Lauren Petrick Brooks is a Baltimore-based painter whose work explores intimacy through the overlooked details and subtle textures of daily life. She is drawn to small, everyday moments that often pass unnoticed, the light raking across a cast-iron sewer grate, rainwater pooling in the central cup of a bromeliad plant, the nestling weight of a loved one’s feet. These moments reflect how we relate to places, objects, and one another. By enlarging or isolating these moments, she invites viewers to pause, to notice, and to reflect on the layered complexities of being close. What may seem ordinary holds profound emotional charge.
Brooks builds each painting and drawing in slow, patient layers where process mirrors the time and care intimacy requires. Her works are highly detailed and carefully finished, and she composes and crops them so that what is recognizable shifts as you look. Some subjects give themselves away immediately, while others remain ambiguous, reflecting the way relationships unfold through what is revealed, what is withheld, and what is left unspoken. At its heart, her work is about connection—how we come to know someone, someplace, or something; how those relationships evolve; and how their imprints endure.
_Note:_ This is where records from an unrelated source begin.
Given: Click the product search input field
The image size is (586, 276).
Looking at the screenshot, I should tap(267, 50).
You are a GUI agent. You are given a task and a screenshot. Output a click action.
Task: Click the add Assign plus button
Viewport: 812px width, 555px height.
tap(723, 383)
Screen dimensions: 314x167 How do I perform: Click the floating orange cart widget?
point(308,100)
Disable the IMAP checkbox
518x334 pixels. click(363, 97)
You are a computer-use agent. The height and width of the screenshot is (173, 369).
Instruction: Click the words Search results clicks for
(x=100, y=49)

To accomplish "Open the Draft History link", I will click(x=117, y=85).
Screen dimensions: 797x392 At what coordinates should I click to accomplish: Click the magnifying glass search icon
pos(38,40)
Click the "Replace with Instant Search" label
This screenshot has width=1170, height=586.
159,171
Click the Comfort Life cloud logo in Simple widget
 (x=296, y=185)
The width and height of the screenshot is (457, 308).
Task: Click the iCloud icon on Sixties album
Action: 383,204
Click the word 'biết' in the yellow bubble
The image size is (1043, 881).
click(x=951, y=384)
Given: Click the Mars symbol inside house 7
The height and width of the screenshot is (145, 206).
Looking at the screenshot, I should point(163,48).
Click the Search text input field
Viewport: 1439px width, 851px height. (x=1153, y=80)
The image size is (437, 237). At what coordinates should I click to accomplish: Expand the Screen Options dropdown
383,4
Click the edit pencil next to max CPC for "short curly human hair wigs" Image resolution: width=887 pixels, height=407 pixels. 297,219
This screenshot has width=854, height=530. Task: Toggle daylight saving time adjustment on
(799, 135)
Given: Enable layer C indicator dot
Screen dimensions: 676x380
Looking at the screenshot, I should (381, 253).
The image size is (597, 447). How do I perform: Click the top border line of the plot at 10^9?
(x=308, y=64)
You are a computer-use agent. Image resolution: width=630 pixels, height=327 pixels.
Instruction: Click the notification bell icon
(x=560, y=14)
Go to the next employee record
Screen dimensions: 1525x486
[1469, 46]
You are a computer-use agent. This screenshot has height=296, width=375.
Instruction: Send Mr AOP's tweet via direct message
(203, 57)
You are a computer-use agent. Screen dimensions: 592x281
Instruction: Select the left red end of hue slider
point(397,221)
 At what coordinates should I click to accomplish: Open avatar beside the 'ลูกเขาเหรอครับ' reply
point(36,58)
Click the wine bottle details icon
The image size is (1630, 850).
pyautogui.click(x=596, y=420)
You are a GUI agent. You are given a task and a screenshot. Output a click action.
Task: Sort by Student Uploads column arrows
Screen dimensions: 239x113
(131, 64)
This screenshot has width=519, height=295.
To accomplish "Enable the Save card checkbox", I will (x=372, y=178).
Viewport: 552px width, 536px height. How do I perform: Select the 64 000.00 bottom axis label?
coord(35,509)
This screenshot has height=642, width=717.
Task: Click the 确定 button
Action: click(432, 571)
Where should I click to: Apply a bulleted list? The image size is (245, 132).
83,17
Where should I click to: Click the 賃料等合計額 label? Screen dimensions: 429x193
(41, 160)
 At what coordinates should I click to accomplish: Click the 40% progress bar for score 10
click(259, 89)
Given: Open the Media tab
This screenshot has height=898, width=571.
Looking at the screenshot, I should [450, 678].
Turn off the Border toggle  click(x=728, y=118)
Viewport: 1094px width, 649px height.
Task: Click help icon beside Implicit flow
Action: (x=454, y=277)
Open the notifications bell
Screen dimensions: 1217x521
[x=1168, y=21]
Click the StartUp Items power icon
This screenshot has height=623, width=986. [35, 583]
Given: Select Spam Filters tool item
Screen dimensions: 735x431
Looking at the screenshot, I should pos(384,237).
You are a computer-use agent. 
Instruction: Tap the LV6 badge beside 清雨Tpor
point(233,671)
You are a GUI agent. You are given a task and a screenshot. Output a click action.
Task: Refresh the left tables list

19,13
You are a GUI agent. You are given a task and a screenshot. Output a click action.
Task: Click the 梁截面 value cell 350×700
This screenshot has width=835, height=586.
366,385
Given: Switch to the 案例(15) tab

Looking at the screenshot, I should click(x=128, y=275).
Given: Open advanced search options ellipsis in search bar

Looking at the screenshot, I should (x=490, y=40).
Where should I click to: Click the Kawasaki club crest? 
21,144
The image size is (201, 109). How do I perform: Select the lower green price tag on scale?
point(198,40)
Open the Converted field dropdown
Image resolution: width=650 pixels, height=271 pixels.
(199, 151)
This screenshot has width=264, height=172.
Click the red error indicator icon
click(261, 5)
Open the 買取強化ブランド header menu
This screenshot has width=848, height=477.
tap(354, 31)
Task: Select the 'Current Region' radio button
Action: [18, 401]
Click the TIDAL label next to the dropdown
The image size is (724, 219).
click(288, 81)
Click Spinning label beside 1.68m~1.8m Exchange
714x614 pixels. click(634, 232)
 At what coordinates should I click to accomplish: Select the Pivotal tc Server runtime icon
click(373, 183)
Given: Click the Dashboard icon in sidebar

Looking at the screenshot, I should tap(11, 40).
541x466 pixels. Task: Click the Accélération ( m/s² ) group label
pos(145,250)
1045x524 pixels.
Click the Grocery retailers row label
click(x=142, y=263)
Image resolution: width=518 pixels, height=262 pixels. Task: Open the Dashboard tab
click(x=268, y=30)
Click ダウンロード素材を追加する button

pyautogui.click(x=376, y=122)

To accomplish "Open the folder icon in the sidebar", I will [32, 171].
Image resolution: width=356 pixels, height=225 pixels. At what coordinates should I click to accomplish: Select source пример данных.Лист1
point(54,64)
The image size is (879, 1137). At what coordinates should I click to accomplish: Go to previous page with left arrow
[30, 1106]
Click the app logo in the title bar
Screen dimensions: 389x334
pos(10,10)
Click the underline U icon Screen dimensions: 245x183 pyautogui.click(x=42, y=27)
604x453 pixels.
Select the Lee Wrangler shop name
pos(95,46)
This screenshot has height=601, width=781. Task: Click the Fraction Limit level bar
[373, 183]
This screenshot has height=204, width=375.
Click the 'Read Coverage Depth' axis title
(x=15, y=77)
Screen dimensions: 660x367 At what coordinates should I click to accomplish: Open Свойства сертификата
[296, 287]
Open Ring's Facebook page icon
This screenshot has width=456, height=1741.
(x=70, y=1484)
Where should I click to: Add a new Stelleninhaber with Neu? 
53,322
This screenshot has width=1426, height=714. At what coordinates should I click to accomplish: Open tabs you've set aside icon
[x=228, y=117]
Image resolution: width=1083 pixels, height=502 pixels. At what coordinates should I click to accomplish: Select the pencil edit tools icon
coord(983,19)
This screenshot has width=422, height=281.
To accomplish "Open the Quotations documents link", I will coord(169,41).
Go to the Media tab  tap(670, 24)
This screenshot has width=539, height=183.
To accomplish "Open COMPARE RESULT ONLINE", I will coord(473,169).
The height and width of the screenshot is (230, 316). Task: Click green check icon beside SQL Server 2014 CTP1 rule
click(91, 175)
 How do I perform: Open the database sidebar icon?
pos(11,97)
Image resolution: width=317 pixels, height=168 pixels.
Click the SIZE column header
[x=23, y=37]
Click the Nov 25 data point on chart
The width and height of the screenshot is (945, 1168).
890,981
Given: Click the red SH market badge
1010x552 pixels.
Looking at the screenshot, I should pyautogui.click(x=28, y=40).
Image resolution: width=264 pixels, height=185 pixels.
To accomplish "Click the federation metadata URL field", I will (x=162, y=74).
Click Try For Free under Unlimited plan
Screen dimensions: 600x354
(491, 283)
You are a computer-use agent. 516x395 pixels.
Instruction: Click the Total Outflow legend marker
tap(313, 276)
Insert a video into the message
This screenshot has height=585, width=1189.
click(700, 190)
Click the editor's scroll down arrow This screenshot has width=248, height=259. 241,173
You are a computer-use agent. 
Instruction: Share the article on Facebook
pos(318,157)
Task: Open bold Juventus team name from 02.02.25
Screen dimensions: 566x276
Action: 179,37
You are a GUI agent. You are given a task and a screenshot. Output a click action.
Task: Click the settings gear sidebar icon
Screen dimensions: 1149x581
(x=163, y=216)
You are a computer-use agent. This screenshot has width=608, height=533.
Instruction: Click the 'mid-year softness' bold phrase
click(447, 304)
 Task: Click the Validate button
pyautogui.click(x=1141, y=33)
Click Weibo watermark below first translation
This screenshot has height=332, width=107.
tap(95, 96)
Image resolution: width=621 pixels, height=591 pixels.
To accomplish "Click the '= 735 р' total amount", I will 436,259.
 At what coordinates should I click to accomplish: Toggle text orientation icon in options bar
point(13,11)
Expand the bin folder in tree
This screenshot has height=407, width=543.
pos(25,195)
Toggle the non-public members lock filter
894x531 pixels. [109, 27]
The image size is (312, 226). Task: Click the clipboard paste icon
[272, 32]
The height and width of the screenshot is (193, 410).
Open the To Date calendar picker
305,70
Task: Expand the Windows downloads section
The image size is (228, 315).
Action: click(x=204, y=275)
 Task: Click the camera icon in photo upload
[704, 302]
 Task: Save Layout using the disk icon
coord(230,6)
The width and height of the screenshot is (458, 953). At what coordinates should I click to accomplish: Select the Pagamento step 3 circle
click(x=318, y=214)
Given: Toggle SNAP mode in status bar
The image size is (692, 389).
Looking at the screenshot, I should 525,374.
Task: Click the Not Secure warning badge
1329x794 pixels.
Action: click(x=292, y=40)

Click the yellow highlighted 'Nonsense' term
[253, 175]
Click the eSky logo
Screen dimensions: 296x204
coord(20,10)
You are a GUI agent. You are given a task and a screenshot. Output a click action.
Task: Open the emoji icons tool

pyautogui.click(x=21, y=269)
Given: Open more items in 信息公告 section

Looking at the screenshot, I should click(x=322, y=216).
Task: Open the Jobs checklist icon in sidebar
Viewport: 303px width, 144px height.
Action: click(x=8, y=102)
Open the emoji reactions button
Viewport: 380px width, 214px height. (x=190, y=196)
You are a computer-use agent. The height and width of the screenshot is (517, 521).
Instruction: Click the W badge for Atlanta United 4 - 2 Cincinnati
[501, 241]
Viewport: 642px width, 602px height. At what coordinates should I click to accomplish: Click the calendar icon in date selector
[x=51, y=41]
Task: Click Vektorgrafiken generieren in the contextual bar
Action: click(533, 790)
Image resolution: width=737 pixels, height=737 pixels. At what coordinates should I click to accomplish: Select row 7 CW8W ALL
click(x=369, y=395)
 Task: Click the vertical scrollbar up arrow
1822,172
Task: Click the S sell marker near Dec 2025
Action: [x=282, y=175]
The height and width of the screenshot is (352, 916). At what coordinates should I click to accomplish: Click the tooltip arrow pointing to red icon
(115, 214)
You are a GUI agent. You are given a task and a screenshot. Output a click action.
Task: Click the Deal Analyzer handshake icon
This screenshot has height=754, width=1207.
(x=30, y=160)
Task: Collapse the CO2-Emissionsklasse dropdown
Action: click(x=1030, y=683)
Her work has been exhibited nationally, including in What’s New in Still Life at LaiSun Keane, curated by John Yau and featured in Boston Art Review (2023), as well as in a juried exhibition selected by Catherine Murphy. She received third place in the 2023 Miami University Young Painters Competition, juried by Yau. Brooks earned her MFA in Painting from Cranbrook Academy of Art and her BFA in Studio Art from The University of Texas at Austin.
Alongside her studio practice, Brooks has worked more than fifteen years in arts education and public programming. She designs and leads workshops in museums, libraries, and schools—extending her studio practice into community spaces where art becomes a shared language of connection and reflection.